- [WHAT THIS TASK INVOLVES] Copy verbatim the lines of the material between the line holding "Task: Open the HOME menu item" and the line holding "pyautogui.click(x=190, y=13)", inclusive.

[start]

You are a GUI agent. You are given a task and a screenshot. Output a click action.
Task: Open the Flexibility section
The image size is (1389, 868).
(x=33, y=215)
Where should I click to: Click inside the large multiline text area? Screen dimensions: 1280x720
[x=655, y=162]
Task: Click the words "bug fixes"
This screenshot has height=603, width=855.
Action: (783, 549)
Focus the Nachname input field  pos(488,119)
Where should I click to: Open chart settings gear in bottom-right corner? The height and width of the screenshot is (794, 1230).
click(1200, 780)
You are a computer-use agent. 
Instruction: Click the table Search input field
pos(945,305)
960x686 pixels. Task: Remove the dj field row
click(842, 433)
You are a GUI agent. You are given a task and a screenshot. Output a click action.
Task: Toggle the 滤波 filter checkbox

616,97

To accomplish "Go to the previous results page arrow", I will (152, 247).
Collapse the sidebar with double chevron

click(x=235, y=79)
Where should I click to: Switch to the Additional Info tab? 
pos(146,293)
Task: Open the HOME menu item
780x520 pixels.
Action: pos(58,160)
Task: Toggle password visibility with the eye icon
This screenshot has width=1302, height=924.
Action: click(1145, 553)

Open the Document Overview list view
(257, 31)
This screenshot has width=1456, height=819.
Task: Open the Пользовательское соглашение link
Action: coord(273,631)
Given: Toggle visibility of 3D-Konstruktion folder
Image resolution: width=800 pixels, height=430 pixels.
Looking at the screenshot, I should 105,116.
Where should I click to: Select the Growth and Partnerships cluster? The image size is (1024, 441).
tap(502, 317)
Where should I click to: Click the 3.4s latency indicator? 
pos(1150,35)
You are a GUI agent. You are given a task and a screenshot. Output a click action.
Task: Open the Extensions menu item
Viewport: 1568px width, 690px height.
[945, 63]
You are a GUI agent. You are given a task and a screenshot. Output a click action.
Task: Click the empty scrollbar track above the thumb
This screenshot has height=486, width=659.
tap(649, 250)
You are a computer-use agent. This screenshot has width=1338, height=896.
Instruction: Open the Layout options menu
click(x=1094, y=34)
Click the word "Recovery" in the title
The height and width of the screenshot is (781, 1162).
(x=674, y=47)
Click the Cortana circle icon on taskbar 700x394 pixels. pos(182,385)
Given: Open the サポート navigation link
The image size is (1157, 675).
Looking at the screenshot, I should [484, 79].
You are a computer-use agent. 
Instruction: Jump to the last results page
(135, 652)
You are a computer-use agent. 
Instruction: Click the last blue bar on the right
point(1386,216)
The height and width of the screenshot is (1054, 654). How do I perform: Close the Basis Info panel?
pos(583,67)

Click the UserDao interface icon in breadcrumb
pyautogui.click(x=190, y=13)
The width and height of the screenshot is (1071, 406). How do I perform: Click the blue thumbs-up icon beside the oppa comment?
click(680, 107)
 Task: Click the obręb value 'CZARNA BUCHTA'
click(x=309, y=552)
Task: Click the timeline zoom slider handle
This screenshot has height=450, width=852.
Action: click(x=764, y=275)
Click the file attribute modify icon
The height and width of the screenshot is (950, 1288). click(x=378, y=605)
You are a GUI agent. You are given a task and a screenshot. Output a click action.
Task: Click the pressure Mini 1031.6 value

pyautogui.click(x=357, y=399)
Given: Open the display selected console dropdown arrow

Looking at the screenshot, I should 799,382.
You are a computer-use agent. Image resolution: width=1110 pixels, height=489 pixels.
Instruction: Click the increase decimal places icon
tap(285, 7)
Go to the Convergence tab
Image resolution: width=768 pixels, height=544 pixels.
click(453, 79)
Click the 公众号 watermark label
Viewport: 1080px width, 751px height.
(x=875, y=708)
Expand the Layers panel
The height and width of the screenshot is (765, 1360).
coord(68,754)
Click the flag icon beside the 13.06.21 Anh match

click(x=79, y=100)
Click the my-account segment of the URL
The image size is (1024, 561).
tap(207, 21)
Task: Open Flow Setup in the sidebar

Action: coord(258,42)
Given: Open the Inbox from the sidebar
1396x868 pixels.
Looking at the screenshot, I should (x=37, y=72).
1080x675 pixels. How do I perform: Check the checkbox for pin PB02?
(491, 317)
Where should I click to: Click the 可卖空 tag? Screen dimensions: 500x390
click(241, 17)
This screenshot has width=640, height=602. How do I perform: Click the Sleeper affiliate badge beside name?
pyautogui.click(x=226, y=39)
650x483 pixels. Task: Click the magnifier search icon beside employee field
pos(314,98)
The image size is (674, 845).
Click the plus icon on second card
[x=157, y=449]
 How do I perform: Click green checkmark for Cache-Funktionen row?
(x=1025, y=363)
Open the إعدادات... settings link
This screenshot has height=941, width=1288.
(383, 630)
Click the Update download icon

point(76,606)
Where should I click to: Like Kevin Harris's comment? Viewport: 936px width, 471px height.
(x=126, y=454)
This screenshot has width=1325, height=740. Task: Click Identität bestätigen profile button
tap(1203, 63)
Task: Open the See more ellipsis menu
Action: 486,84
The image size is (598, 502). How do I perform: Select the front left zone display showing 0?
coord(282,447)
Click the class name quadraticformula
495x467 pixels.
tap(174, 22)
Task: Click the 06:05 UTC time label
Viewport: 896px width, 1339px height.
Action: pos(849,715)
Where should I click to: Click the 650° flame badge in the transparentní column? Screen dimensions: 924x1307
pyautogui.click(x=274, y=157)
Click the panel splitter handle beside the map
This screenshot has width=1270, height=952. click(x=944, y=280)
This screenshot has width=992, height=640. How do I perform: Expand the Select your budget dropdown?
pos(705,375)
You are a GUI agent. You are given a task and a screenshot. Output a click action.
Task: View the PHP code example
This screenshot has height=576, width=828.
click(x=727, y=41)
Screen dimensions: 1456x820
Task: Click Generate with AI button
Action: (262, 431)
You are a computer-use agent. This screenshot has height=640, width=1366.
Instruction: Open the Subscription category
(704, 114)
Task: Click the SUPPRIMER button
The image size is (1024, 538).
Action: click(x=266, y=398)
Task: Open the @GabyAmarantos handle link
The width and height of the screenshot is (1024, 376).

[end]

- [RESPONSE TO THIS TASK]
Task: Open the HOME menu item
780x520 pixels.
Action: pos(58,160)
Task: Toggle password visibility with the eye icon
This screenshot has width=1302, height=924.
Action: click(1145, 553)

Open the Document Overview list view
(257, 31)
This screenshot has width=1456, height=819.
Task: Open the Пользовательское соглашение link
Action: coord(273,631)
Given: Toggle visibility of 3D-Konstruktion folder
Image resolution: width=800 pixels, height=430 pixels.
Looking at the screenshot, I should 105,116.
Where should I click to: Select the Growth and Partnerships cluster? The image size is (1024, 441).
tap(502, 317)
Where should I click to: Click the 3.4s latency indicator? 
pos(1150,35)
You are a GUI agent. You are given a task and a screenshot. Output a click action.
Task: Open the Extensions menu item
Viewport: 1568px width, 690px height.
[945, 63]
You are a GUI agent. You are given a task and a screenshot. Output a click action.
Task: Click the empty scrollbar track above the thumb
This screenshot has height=486, width=659.
tap(649, 250)
You are a computer-use agent. This screenshot has width=1338, height=896.
Instruction: Open the Layout options menu
click(x=1094, y=34)
Click the word "Recovery" in the title
The height and width of the screenshot is (781, 1162).
(x=674, y=47)
Click the Cortana circle icon on taskbar 700x394 pixels. pos(182,385)
Given: Open the サポート navigation link
The image size is (1157, 675).
Looking at the screenshot, I should [484, 79].
You are a computer-use agent. 
Instruction: Jump to the last results page
(135, 652)
You are a computer-use agent. 
Instruction: Click the last blue bar on the right
point(1386,216)
The height and width of the screenshot is (1054, 654). How do I perform: Close the Basis Info panel?
pos(583,67)

Click the UserDao interface icon in breadcrumb
pyautogui.click(x=190, y=13)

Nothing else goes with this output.